- **Exercise prompt**: Would you write out all of the data exactly as it appears below?

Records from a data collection
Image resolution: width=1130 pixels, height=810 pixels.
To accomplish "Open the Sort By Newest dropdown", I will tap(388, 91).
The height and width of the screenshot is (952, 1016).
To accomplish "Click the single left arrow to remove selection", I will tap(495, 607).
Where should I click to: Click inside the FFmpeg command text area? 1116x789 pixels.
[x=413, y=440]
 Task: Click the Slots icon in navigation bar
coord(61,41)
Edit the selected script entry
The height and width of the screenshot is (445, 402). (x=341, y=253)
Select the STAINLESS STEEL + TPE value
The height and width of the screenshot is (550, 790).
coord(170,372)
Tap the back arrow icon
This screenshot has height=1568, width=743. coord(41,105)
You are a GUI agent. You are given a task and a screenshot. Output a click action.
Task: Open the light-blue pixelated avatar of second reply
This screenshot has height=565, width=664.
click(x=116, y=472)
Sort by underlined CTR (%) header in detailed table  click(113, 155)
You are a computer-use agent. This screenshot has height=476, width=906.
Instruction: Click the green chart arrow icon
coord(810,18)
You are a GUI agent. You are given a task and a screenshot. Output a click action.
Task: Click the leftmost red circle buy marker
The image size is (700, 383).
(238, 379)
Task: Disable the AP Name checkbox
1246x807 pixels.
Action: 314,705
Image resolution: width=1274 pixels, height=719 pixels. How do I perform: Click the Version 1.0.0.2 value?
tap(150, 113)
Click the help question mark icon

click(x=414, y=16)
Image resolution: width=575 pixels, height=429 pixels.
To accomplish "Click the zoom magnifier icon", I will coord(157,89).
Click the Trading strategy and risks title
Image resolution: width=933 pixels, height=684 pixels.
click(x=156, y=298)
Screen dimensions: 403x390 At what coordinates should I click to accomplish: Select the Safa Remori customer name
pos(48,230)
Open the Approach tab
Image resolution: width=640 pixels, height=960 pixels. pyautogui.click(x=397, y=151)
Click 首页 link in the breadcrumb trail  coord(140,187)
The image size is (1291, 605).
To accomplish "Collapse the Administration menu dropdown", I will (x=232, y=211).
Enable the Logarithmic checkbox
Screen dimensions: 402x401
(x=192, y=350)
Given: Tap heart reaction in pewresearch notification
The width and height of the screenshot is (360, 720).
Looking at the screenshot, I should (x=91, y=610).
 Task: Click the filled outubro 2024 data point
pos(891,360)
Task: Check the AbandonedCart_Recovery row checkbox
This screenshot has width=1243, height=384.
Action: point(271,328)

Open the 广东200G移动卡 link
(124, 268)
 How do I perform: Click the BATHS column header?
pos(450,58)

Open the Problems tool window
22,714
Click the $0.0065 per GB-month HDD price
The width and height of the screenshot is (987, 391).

- **Answer for the task**:
Image resolution: width=1130 pixels, height=810 pixels.
To accomplish "Open the Sort By Newest dropdown", I will tap(388, 91).
The height and width of the screenshot is (952, 1016).
To accomplish "Click the single left arrow to remove selection", I will tap(495, 607).
Where should I click to: Click inside the FFmpeg command text area? 1116x789 pixels.
[x=413, y=440]
 Task: Click the Slots icon in navigation bar
coord(61,41)
Edit the selected script entry
The height and width of the screenshot is (445, 402). (x=341, y=253)
Select the STAINLESS STEEL + TPE value
The height and width of the screenshot is (550, 790).
coord(170,372)
Tap the back arrow icon
This screenshot has height=1568, width=743. coord(41,105)
You are a GUI agent. You are given a task and a screenshot. Output a click action.
Task: Open the light-blue pixelated avatar of second reply
This screenshot has height=565, width=664.
click(x=116, y=472)
Sort by underlined CTR (%) header in detailed table  click(113, 155)
You are a computer-use agent. This screenshot has height=476, width=906.
Instruction: Click the green chart arrow icon
coord(810,18)
You are a GUI agent. You are given a task and a screenshot. Output a click action.
Task: Click the leftmost red circle buy marker
The image size is (700, 383).
(238, 379)
Task: Disable the AP Name checkbox
1246x807 pixels.
Action: 314,705
Image resolution: width=1274 pixels, height=719 pixels. How do I perform: Click the Version 1.0.0.2 value?
tap(150, 113)
Click the help question mark icon

click(x=414, y=16)
Image resolution: width=575 pixels, height=429 pixels.
To accomplish "Click the zoom magnifier icon", I will coord(157,89).
Click the Trading strategy and risks title
Image resolution: width=933 pixels, height=684 pixels.
click(x=156, y=298)
Screen dimensions: 403x390 At what coordinates should I click to accomplish: Select the Safa Remori customer name
pos(48,230)
Open the Approach tab
Image resolution: width=640 pixels, height=960 pixels. pyautogui.click(x=397, y=151)
Click 首页 link in the breadcrumb trail  coord(140,187)
The image size is (1291, 605).
To accomplish "Collapse the Administration menu dropdown", I will (x=232, y=211).
Enable the Logarithmic checkbox
Screen dimensions: 402x401
(x=192, y=350)
Given: Tap heart reaction in pewresearch notification
The width and height of the screenshot is (360, 720).
Looking at the screenshot, I should (x=91, y=610).
 Task: Click the filled outubro 2024 data point
pos(891,360)
Task: Check the AbandonedCart_Recovery row checkbox
This screenshot has width=1243, height=384.
Action: point(271,328)

Open the 广东200G移动卡 link
(124, 268)
 How do I perform: Click the BATHS column header?
pos(450,58)

Open the Problems tool window
22,714
Click the $0.0065 per GB-month HDD price
The width and height of the screenshot is (987, 391).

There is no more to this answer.